Dean Mumm thought he’d spend the weekend pinching himself after Michael Cheika asked him to be the newest Wallabies captain.

Instead, the recalled lock was answering his phone at 3.40am, in a car 10 minutes later and was in London two hours later to become a new dad.

Mumm’s whirlwind 48 hours will continue when he leads the Wallabies on to the field against Uruguay in Birmingham on Sunday.

The shock of being given the captaincy just four months after making an Australian rugby comeback was enough to get his head spinning.

But the arrival of his son and becoming a new dad has turned a World Cup high into a couple of days made of dreams.

Mumm’s wife Sarah gave birth to their son at Chelsea Westminster hospital on Friday morning, just hours after Cheika told him he would be leading the Wallabies.

“Yeah, I’m a bit weary … I got there smack bang in time, just in time for the delivery and to see him born,” a beaming Mumm said.

“[Sarah] rang me at 3.40am saying her waters had broken and it’s on. That was the first indication I had we were going early.

“It was all a bit of a haze, but it turned into a bit of a frantic panic. But we got there in time and she was happy I’d got there in time to see the birth.”

Mumm exercised a get-out clause in his contract at Exeter to return to Australian rugby in the hope of reviving his World Cup dream.

But returning to the NSW Waratahs meant he went 17 weeks without seeing Sarah, who stayed in London for work while she was pregnant.

All of the sacrifice and hard work paid off when he was named Wallabies captain for the clash against Uruguay.

Coach Michael Cheika tapped Mumm on the shoulder at training on to ask him to step up as a leader.

“He said: ‘are you interested in being captain of Australia?’ I said, ‘mate, absolutely’. You have to pinch yourself a little bit, just with people who have done the job before.

“It’s an incredible honour and one I am very proud to be given.”

Mumm’s two days of madness wasn’t over after the birth of his son.

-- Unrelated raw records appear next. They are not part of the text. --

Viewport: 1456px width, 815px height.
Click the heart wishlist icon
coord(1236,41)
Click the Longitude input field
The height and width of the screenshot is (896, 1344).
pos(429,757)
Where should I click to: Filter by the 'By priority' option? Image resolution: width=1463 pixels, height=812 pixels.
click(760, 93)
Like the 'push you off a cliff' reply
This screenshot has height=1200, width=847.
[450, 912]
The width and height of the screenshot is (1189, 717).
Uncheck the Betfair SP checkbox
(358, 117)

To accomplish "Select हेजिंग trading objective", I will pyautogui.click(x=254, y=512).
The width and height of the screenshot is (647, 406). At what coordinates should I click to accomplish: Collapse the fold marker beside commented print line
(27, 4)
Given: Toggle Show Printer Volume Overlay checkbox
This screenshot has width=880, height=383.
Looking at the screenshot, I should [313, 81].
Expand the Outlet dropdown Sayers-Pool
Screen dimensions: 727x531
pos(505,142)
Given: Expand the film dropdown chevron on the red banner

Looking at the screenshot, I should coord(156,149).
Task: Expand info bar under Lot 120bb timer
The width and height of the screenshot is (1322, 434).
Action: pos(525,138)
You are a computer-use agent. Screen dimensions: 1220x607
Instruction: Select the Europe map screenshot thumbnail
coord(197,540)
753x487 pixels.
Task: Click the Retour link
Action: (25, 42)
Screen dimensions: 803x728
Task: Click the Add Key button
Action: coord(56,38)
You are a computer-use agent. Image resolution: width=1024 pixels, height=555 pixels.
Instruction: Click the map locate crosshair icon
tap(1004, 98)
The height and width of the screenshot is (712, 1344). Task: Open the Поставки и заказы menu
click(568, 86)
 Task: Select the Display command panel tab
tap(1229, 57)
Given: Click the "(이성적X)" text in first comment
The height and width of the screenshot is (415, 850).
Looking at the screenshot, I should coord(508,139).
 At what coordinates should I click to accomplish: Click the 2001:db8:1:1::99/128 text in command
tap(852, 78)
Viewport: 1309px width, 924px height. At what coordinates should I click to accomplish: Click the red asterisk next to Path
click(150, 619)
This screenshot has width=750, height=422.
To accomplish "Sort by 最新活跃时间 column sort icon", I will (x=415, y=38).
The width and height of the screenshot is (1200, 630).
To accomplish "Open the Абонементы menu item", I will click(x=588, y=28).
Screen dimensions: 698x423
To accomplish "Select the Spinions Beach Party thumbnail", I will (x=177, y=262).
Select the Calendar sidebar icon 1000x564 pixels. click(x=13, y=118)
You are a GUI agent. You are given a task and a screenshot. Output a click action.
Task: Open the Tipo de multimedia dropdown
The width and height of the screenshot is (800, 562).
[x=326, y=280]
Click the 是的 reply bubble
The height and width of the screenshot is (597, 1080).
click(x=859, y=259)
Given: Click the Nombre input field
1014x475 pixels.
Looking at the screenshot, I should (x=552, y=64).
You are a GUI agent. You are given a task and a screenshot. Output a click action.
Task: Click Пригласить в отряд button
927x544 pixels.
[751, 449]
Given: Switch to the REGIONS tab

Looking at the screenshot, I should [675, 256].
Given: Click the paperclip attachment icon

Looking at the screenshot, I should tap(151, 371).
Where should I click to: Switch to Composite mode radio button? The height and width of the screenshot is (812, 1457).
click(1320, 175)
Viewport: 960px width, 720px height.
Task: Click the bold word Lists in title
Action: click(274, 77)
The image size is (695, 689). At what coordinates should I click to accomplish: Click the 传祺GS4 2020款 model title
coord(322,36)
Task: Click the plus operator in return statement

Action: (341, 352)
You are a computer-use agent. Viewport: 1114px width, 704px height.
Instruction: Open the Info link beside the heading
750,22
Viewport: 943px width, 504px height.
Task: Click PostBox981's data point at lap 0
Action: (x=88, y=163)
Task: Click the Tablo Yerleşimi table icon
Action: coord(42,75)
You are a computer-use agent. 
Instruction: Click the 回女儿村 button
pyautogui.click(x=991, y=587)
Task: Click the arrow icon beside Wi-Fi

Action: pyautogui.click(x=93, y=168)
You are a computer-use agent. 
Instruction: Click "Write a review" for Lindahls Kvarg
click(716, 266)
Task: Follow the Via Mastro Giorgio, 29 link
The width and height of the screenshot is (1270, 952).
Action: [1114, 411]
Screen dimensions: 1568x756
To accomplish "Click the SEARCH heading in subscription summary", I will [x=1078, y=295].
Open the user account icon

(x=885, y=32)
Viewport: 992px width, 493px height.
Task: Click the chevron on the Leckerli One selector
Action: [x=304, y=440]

He had to pack his bag again and race back to Bath for a final training session and catch the team bus to Birmingham for the game.

“It is all a bit of a blue. I rushed to the captain’s run … I haven’t had time to reflect on it. But that’s probably a good way to get through, just keep going.

“It is a huge game for us and it’s an early game as well, so we have to get our heads around it.”

“I guess it is the culmination of many things but I am extremely happy to be where I am.”